Sicherheitsgarantien
Fakt ist jedoch: Die Ukraine braucht robuste Sicherheitsgarantien, will sie einem Frieden zustimmen. Mit falschen Sicherheitsgarantien kennt sich Kiew aus: Das 1994 abgeschlossene Budapester Memorandum – die Ukraine gibt ihre Atomwaffen ab, Russland verpflichtet sich, die territoriale Integrität der Ukraine zu achten – erwies sich als wirkungslos. Dasselbe gilt für die Vereinbarungen Minsk I und Minsk II. Und es ist fraglich, wie ein jetziges Abkommen, das einen dauerhaften Frieden garantieren könnte, gelingen soll.
Gesetzt den Fall, es gelingt, bleibt die Frage, welcher Staat wie viele Soldaten stellen kann. Als zuletzt im August die Rede von europäischen Truppen war, waren lediglich Großbritannien und Frankreich bereit, etwa 25.000 Soldaten aufzubieten. Für Deutschland war die Aufgabe, eine Panzerbrigade in Litauen zu stationieren, eine extrem aufwendige und schwierige, die sich über Jahre zog. Derzeit sind 500 Bundeswehrsoldaten vor Ort, erst bis Mitte des Jahres soll die Brigade auf 2.000 aufwachsen, 5.000 sind das Ziel.

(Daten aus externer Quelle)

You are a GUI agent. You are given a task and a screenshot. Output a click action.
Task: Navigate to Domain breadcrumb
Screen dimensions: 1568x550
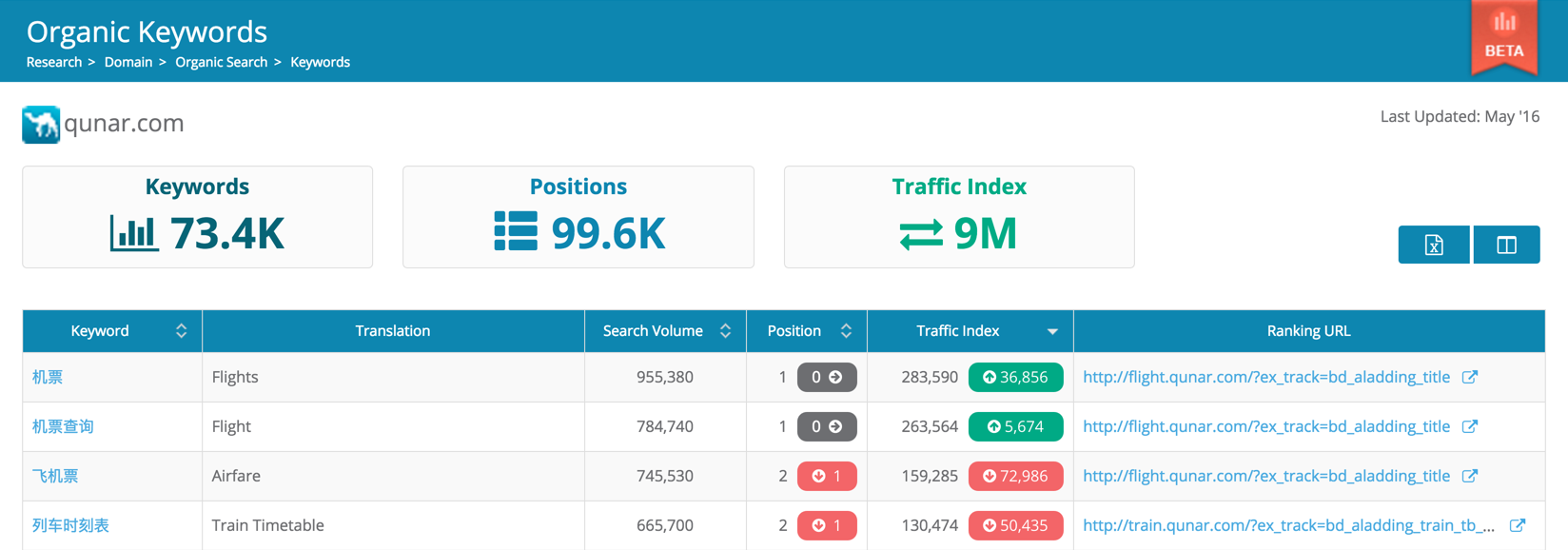click(x=128, y=62)
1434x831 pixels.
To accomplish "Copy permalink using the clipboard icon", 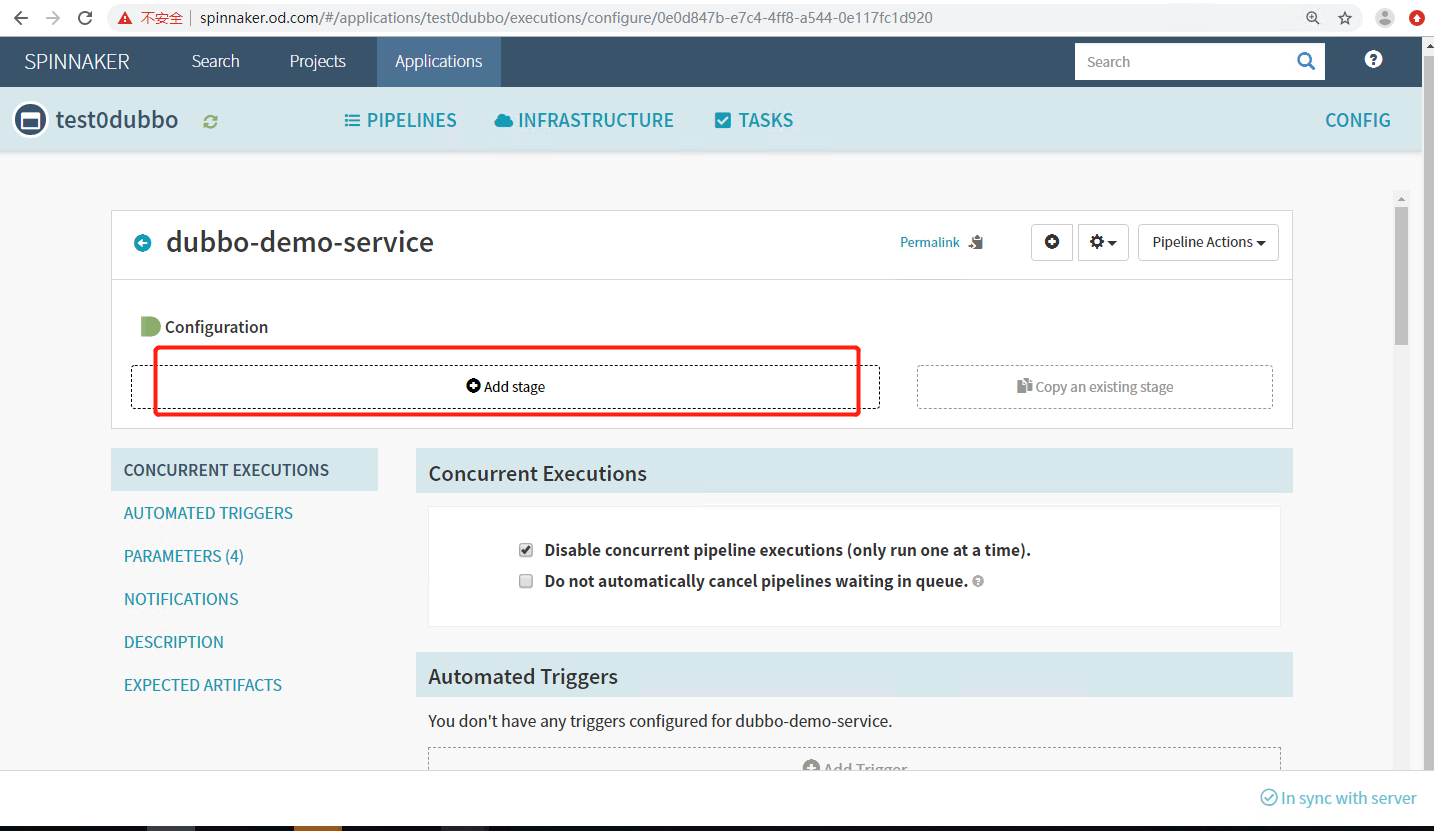I will coord(976,242).
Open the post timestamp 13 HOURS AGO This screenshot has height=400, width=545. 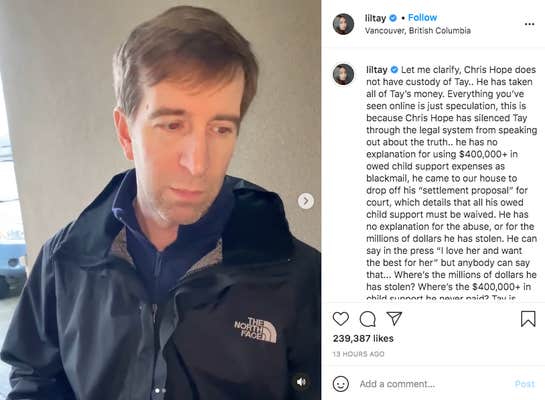358,354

Freilich bindet Litauen nicht die gesamte Bundeswehr, doch neben Soldaten ist in einer solchen Mission noch anderes notwendig: etwa schweres Gerät wie Panzer, Flugabwehrsysteme, Kampfflugzeuge und ein massiver logistischer Aufwand.
Luftraum und Meer
Selbst wenn die USA einen Teil der logistischen Unterstützung – und allem voran – die Bereitstellung von Aufklärungsdaten übernehmen, ist äußerst fraglich, wie es mit den derzeitigen Mitteln gelingen soll, Luftraum und Meer zu sichern. Und nach wie vor ist der Krieg in der Ukraine vor allem ein Landkrieg. Wie sollen die Truppenstellerstaaten reagieren, sollte sich der Kreml einmal mehr dazu entscheiden, weiteres Ukrainisches Gebiet in Besitz zu nehmen? Mit 25.000 Soldaten ließe sich ein Waffenstillstand an der mehr als 800 Kilometer langen Waffenstillstandslinie nicht überwachen, wie viele Truppen die Regierungen Italiens, Polens, Finnlands, Norwegens, Schwedens und der Niederlande entbehren können, ist noch nicht klar.

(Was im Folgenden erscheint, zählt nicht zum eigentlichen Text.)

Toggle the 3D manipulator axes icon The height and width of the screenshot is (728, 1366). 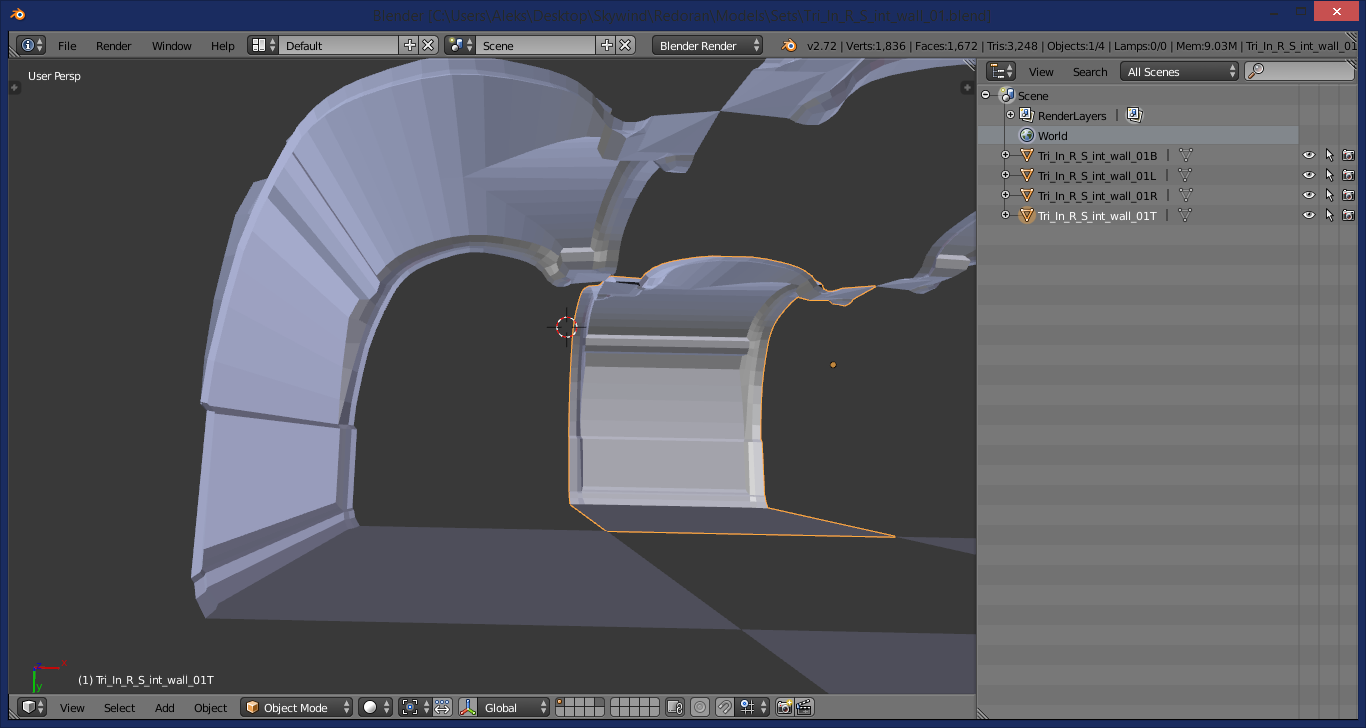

Zusätzlich würde die Ukraine Unterstützung bei ihrer Rüstungsindustrie benötigen, um ihre Streitkräfte nicht nur zu reorganisieren, sondern auch neu auszurüsten. Das Gros neuer Waffen dürfte wohl aus den USA kommen – bezahlt von europäischen Staaten. Auch das birgt noch keine „robusten Sicherheitsgarantien“. Diese können im Endeffekt nur die USA leisten.

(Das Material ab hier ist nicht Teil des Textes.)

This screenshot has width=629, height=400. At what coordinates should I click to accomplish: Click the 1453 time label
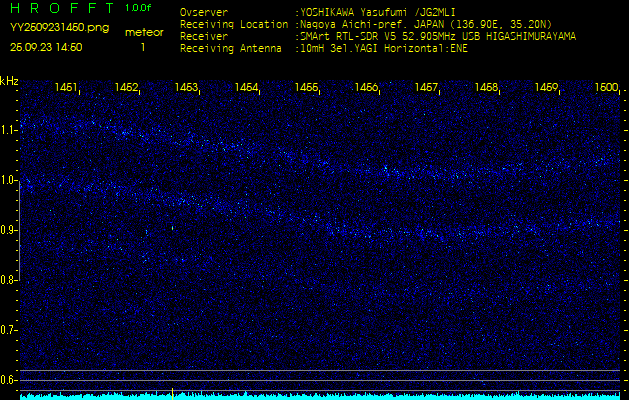point(187,88)
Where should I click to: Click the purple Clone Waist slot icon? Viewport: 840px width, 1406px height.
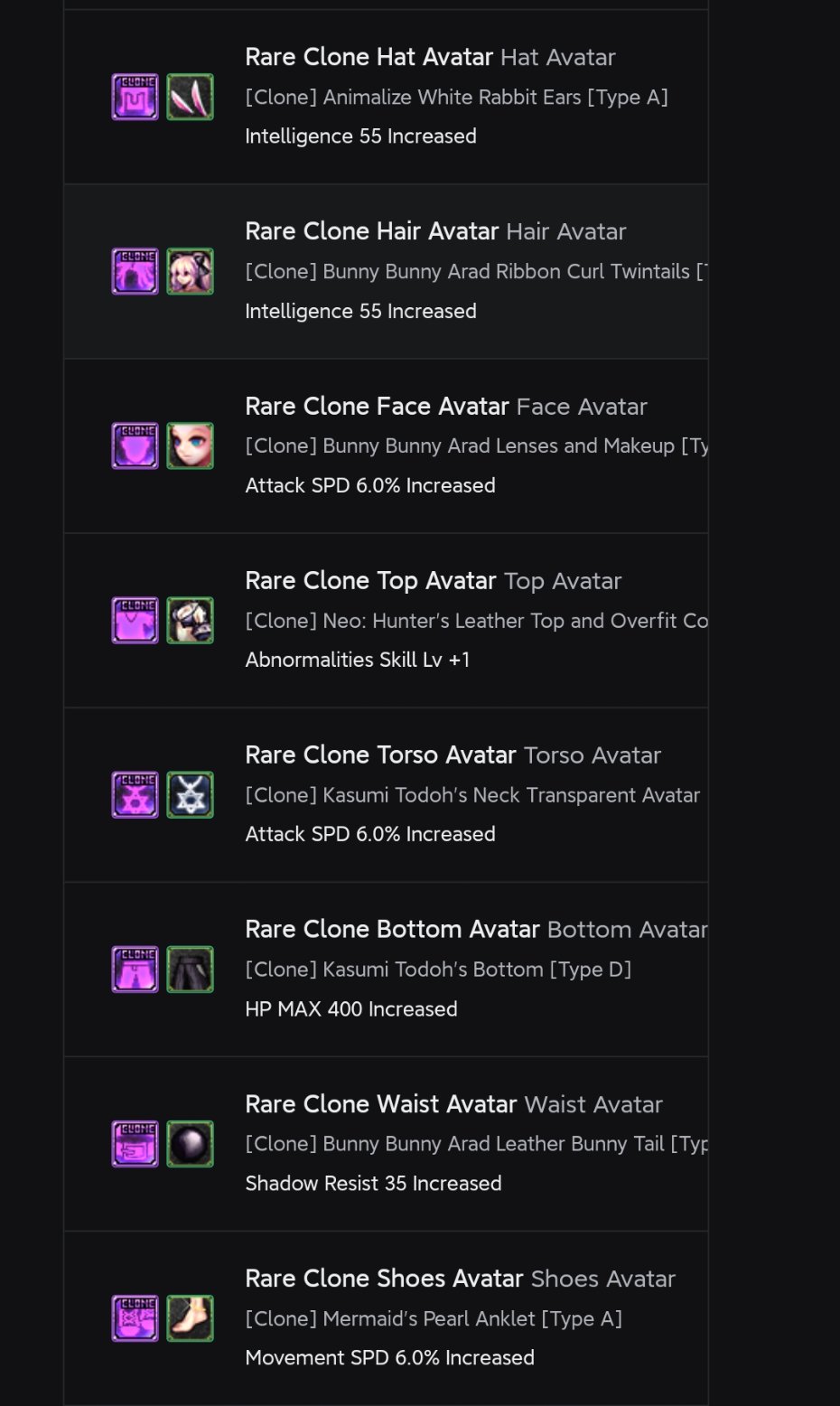135,1143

Ob das Weiße Haus tatsächlich dazu bereit ist, auf dieser Form der Sicherheitsgarantien zu bestehen, ist noch völlig unklar. Zu oft lavierte US-Präsident Donald Trump zwischen der europäisch-ukrainischen Position und jener Russlands herum. Die angebliche Bereitschaft Moskaus, zumindest darüber zu diskutieren, könnte ein Zeichen dafür sein, dass die Verhandlungen an Fahrt aufnehmen. Ob und wann aus den europäischen Plänen Realität werden kann, hängt eben in erster Linie nicht von den Europäern ab.